▶ [REQUIRED ACTIONS]
1. In the article on the E-1 settlement plan, how many shekels does the government commit to invest in infrastructure, according to Peace Now?
2. Continue the article on the E-1 settlement and Jordan Valley annexation, picking up after its final sentence.

▶ [TEXT PROVIDED]
==================================================
Netanyahu Signs Final Approval of E-1, Celebrates End of Palestinian State

On September 11th, Israeli Prime Minister Netanyahu held a ceremony in the Ma’ale Adumim settlement to celebrate the signing of the E-1 settlement framework plan, the final approval for the construction of a settlement designed to foreclose any possibility of a Palestinian state. Netanyahu is happy to state the intention behind the settlement, saying at the ceremony that “We are going to fulfill our promise that there will be no Palestinian state, this place belongs to us.” 

Bezalel Smotrich also attended the ceremony, where he told Bibi in front of the crowd:

“Mr. Prime Minister, all of us, soon, will thank you and congratulate and celebrate together the application of sovereignty throughout Judea and Samaria.”

The signing of the E-1 framework was done as part of a massive umbrella agreement worth billions of shekels to develop the wider Ma’ale Adumim and E-1 area. Peace Now reports that  the framework includes a government commitment to invest 3 billion shekels in infrastructure for the construction of 7,600 housing units, of which about 3,400 are in E1. The plan seeks to double the population of the Ma’ale Adumim settlement and build new roads, public institutions, and other infrastructure – – furthering Israel’s de facto annexation of a huge area east of Jerusalem.

Ir Amim said in a statement:

“Today, the Israeli Government is expected to sign a government umbrella agreement with the West Bank settlement of Ma’ale Adumim, which will allocate 3 billion NIS to finance and accelerate the development of the E1 and Ma’ale Adumim area. The signing ceremony will be attended by the Israeli Prime Minister, underscoring the high-level political backing for this move.

In other words, annexation par excellence.

For perspective: an umbrella agreement was signed with the Jerusalem Municipality seven years ago for the city’s development that totaled just 1 billion NIS. Despite the fact that Jerusalem has 25 times more residents than Maaleh Adumim, the settlement will receive triple what was allocated to the Jerusalem municipality. 

This comes on the heels of last month’s approval of the E1 settlement plans and publication of tenders for 3300 new housing units between Maaleh Adumim and the Mishor Adumim industrial zone. Following the recent intervention by Finance Minister Bezalel Smotrich, a percentage of these housing units will likely be sold at discounted rates as part of a government subsidized housing lottery. 

Annexation and entrenchment of Israeli apartheid on full throttle.”

Netanyahu Delays Discussion of Plan to Annex the Jordan Valley

Last week, Israeli Prime Minister Benjamin Netanyahu postponed the Security Cabinet’s discussion of his plan to formally annex the Jordan Valley (some 30% of the West Bank). Israel Hayom reports that in preparing the plan for discussion in the Security Cabinet, Ron Dermer (Netanyahu’s Strategic Affairs Minister) worked with U.S. officials to OK the Jordan Valley plan and believes that, contrary to annexation of the full West Bank, the annexation of the Jordan Valley would receive bipartisan support in the United States. Netanyahu and Dermer reportedly framed the annexation push as a response to increasing diplomatic pressure on Israel vis a vis Gaza, particularly European promises to recognize a State of Palestine

Rumors of Netanyahu’s intent to advance the annexation of the Jordan Valley were followed quickly by two significant, headline-grabbing responses. First, Israeli Minister Bezalel Smotrich publicly debuted his own plan for annexation – a plan that would see Israel annex 82% of the West Bank (for more, see below), a plan that far overshadows the Netanyahu-Dermer plan. Second and in response to Smotrich’s plan, the UAE released a statement saying that annexation is a “red line” and “means there can be no lasting peace” and would “end the pursuit of regional integration” (hinting at ending the Abraham Accords, which the UAE signed in 2020). Only after the UAE statement was it reported that Netanyahu pulled Jordan Valley annexation off of the agenda for the Cabinet meeting scheduled for September 4th.
==================================================
▶ [DATASET EXTRACT]
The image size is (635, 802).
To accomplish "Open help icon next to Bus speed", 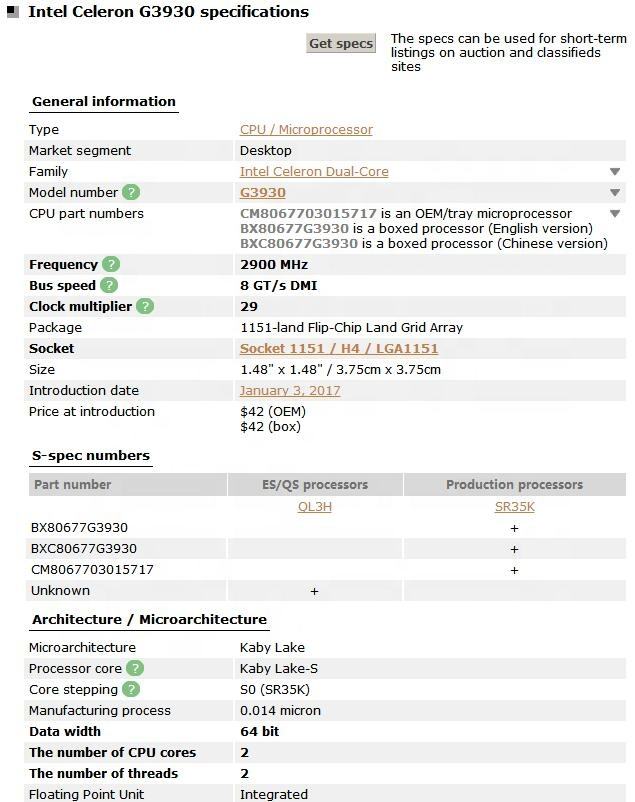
==================================================
▶ [THE RESPONSES]
1. 3 billion shekels.

2.
Netanyahu’s plan for a more limited annexation of the Jordan Valley is nothing new (and is of course being actively carried out in a de facto manner). Netanyahu has pushed for the de jure annexation of the Jordan Valley since at least 2019

The Jordan Valley is home to around 65,000 Palestinians, though ~10,000 settlers have managed to exert their control over nearly 85% of the Valley. On a weekly basis, FMEP shares reporting from the ground of settler attacks on PAlestinians communities in the Jordan Valley, new outposts, more declarations of state land or closed military zones – – all of which have violently coerced many Palestinians into leaving while Israel silently annexes the Jordan Valley.

‘Formalizing Apartheid’: Smotrich Presents Plan to Annex 82% of the West Bank 

On September 2nd, Israeli Finance Minister Smotrich held a press conference to unveil his proposal to annex 82% of the West Bank, a plan accompanied by a map (emblazoned with a government logo) leaving only six major Palestinian population centers as un-annexed land, entirely surrounded by the Israeli state. Smotrich publicly promoted his plan days after reporting that suggested Netanyahu was prepared to advance a plan to annex the Jordan Valley, which constitutes 30% of the West Bank – much less than Smotrich and his settlers allies are aiming for, and indeed working to achieve.

While showing off his proposed map, Smotrich said

“We have no desire to apply our sovereignty over a population that seeks our destruction. Enemies must be fought, not allowed a comfortable life. Therefore, the overriding principle for applying sovereignty is: maximum land with minimum population.”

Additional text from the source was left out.